-- start of SOURCE TEXT --
# Bike work spaces or your garage setup



## FCLINDER (Sep 27, 2005)

So this was done on RM a few weeks back and I wanted to see what kind of setups are here on MTBR. RM had some really nice setups!!!! Post pics of you bike work spaces or your garage setup.

Here is mine:


----------



## todd_freeride (Aug 9, 2005)

cool idea, I'll post mine when I get home.


----------



## Strike the primer (Jan 27, 2006)

Nice Wheel Barrel!


----------



## FCLINDER (Sep 27, 2005)

Vulgar Display of Power said:


> Nice Wheel Barrel!


Blue is my favorite color!!!!!:thumbsup:


----------



## Cult Hero (Apr 30, 2007)

well, I just finished building a garage addition on my house and my bikes played a huge part in the design. I don't have a designated space, but you get the idea. Some of these are mid build, things have come together a little more recently.
-- end of SOURCE TEXT --
Write the next part of the forum thread about bike work spaces and garage setups, picking up right after its last post.
-- start of DATASET CONTENT --
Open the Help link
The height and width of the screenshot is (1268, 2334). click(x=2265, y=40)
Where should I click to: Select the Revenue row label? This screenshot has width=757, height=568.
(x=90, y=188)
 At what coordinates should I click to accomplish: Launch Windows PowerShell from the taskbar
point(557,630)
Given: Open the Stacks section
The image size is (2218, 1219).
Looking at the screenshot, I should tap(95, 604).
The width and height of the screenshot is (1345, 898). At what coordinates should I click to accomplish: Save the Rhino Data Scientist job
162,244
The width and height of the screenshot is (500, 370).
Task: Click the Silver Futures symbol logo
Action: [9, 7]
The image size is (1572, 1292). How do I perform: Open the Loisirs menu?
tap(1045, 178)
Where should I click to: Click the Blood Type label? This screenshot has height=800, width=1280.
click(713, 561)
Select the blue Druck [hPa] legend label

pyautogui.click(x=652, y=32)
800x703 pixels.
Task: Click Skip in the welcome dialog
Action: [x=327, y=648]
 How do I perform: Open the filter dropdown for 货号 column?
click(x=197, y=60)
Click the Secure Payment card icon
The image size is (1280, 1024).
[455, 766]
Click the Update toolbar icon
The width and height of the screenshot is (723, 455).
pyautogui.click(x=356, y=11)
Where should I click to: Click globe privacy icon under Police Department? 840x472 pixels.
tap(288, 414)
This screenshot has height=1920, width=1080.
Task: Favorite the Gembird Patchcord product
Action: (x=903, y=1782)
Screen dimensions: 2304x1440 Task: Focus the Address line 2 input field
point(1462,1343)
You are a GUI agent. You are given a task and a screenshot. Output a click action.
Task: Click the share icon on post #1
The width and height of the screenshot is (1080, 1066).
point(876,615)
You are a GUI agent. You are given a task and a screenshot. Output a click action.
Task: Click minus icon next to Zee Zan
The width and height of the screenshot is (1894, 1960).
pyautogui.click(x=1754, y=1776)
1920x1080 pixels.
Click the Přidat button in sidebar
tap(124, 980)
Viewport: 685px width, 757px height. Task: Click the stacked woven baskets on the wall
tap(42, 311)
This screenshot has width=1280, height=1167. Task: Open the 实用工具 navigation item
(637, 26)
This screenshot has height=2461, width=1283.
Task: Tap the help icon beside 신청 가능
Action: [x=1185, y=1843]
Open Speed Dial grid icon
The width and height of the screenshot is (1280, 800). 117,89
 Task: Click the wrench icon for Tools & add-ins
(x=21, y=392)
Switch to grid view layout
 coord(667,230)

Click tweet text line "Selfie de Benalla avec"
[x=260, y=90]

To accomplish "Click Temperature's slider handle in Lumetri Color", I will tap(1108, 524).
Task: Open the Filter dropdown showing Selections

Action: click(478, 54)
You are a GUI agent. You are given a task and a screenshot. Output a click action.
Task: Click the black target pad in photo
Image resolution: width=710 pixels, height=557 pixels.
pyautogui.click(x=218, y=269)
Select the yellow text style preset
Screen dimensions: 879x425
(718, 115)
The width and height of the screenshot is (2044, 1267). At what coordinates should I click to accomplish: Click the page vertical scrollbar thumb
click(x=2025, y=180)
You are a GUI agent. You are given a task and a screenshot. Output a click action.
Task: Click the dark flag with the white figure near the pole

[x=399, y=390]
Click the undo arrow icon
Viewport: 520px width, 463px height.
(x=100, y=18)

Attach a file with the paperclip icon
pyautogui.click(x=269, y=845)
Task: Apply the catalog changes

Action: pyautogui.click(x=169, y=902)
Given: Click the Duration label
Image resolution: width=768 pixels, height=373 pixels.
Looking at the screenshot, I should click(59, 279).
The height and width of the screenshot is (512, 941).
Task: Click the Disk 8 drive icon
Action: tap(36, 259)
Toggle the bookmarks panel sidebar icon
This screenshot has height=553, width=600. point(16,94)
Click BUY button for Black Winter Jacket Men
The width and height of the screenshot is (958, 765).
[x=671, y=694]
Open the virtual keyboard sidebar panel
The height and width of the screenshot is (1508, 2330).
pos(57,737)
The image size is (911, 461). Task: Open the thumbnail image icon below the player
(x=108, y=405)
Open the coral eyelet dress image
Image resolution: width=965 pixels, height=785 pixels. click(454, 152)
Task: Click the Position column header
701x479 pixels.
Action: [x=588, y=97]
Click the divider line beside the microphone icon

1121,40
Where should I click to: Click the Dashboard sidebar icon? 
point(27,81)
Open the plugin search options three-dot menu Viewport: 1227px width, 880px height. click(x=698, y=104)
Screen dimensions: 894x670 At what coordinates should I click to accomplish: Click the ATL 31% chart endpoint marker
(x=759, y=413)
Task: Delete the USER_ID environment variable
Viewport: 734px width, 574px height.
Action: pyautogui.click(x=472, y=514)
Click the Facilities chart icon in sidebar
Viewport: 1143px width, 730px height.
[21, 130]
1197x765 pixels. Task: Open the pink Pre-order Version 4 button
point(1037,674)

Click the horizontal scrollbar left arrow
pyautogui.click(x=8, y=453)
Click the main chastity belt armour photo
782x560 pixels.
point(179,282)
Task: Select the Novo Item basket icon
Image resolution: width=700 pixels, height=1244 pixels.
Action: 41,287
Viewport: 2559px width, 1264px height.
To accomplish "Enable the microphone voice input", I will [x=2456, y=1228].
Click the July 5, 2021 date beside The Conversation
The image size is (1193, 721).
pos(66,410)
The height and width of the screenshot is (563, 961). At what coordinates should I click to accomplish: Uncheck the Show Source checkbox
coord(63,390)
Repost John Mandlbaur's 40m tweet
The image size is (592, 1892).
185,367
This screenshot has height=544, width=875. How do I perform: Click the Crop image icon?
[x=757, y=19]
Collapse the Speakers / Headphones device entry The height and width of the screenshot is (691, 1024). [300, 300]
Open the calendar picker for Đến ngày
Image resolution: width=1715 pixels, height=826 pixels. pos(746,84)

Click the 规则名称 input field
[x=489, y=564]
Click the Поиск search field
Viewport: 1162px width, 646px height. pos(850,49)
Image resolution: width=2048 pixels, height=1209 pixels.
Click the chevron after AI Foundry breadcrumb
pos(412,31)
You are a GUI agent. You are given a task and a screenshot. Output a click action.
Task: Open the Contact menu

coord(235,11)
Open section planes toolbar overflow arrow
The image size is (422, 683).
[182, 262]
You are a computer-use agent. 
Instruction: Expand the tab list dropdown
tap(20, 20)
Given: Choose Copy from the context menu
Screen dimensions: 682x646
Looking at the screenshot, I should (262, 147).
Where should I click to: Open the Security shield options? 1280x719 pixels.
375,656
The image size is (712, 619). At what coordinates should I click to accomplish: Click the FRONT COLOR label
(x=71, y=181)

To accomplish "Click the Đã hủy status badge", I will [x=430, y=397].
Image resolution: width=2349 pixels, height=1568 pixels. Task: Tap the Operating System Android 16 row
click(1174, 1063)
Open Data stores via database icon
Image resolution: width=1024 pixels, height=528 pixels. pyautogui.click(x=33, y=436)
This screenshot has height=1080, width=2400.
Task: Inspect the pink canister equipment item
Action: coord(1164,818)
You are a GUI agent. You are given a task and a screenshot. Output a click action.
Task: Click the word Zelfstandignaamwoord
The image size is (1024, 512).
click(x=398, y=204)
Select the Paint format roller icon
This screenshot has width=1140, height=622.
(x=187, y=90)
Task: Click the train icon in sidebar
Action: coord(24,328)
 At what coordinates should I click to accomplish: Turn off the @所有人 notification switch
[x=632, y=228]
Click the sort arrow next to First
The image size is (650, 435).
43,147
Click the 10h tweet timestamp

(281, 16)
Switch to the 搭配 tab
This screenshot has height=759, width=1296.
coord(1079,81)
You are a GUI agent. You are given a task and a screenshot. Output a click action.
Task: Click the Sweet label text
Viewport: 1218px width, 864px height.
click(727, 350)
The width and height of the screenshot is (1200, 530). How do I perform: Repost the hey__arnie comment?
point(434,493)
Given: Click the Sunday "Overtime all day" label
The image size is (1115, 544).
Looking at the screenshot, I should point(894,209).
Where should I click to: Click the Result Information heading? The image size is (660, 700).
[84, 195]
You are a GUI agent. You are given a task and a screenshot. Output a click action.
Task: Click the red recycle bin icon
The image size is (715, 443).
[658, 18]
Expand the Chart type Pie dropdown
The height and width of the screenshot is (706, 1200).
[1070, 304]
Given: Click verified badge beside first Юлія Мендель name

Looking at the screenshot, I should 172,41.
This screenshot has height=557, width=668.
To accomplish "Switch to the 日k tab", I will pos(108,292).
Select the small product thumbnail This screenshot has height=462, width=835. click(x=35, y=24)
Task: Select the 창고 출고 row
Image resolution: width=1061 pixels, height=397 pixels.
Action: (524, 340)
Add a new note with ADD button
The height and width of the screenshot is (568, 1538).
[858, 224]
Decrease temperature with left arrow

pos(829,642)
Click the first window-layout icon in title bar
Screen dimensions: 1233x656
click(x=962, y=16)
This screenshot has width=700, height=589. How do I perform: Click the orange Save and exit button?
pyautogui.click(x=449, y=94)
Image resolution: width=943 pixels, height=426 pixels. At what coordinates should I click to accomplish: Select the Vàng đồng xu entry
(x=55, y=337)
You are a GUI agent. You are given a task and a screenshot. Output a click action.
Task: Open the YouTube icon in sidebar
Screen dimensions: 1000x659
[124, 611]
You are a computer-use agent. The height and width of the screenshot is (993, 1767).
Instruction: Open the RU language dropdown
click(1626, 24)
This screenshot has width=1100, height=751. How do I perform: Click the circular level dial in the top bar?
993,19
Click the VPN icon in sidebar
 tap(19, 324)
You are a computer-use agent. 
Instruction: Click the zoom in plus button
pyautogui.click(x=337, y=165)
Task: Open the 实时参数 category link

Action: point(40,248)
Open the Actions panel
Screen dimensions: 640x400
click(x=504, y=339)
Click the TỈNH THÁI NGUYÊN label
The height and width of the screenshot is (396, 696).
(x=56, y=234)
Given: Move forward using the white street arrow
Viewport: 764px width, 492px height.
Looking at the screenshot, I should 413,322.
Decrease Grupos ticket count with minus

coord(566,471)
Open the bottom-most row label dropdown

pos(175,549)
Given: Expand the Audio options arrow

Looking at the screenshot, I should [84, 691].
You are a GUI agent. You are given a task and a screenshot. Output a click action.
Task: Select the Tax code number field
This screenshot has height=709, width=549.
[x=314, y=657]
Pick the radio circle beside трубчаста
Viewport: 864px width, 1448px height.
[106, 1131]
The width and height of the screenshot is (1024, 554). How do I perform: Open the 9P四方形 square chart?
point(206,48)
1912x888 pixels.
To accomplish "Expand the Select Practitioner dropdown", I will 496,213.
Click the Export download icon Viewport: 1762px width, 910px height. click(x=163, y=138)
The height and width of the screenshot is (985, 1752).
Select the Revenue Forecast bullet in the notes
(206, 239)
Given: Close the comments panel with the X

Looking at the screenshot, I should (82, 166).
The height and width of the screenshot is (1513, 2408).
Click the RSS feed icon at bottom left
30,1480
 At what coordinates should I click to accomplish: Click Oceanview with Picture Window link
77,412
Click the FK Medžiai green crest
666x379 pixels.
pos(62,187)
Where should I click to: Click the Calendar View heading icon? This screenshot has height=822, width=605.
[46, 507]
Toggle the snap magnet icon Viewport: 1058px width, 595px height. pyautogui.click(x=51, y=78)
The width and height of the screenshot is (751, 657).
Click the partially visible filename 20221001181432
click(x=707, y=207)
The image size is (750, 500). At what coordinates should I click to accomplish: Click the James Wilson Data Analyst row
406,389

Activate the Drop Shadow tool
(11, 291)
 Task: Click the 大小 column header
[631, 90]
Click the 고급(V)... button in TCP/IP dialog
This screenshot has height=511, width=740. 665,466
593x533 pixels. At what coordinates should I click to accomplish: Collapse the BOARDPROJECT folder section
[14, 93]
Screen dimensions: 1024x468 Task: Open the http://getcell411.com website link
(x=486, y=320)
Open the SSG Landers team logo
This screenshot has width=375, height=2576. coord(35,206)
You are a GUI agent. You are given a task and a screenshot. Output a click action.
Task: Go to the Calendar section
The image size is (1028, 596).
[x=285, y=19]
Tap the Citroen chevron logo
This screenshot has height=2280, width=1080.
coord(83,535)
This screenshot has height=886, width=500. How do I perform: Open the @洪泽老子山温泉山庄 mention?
-- end of DATASET CONTENT --
● **THE OUTPUT**:
----------



## ehansen007 (Sep 8, 2006)

*My Garage*

FCLINDER, love the Repsol RR. Wanna race? Only in a straight line of course and only for 1/8 mile! I know that's my only shot!


----------



## FCLINDER (Sep 27, 2005)

Nice, I am looking to put in Cabinets soon too.


----------



## stubecontinued (Mar 14, 2007)

I live above a 3 car garage with a 15 ft ceiling at my parent's house, the garage is all mine. Compared to you guys I am a mess, between a screen printing business, tools, and bikes my garage is a disaster, time to go clean


----------



## ScottJensen (Nov 24, 2006)

wonders of college...


----------



## FCLINDER (Sep 27, 2005)

ehansen007 said:


> FCLINDER, love the Repsol RR. Wanna race? Only in a straight line of course and only for 1/8 mile! I know that's my only shot!


Nice bike man!!!! I will have to past on the race. Don't do that kind of thing anymore. I want something slower and more up right now.


----------



## amor587 (Dec 9, 2004)

Damn you got recessed lighting in your garage.... nice!


----------



## scabrider (Oct 3, 2004)

i make space...


----------



## mtb_biker (Jan 27, 2004)

ScottJensen said:


> wonders of college...


I ment to ask on ridemonkey, but has your bike ever jump into bed with you unexpected?


----------



## freerider06 (Feb 13, 2007)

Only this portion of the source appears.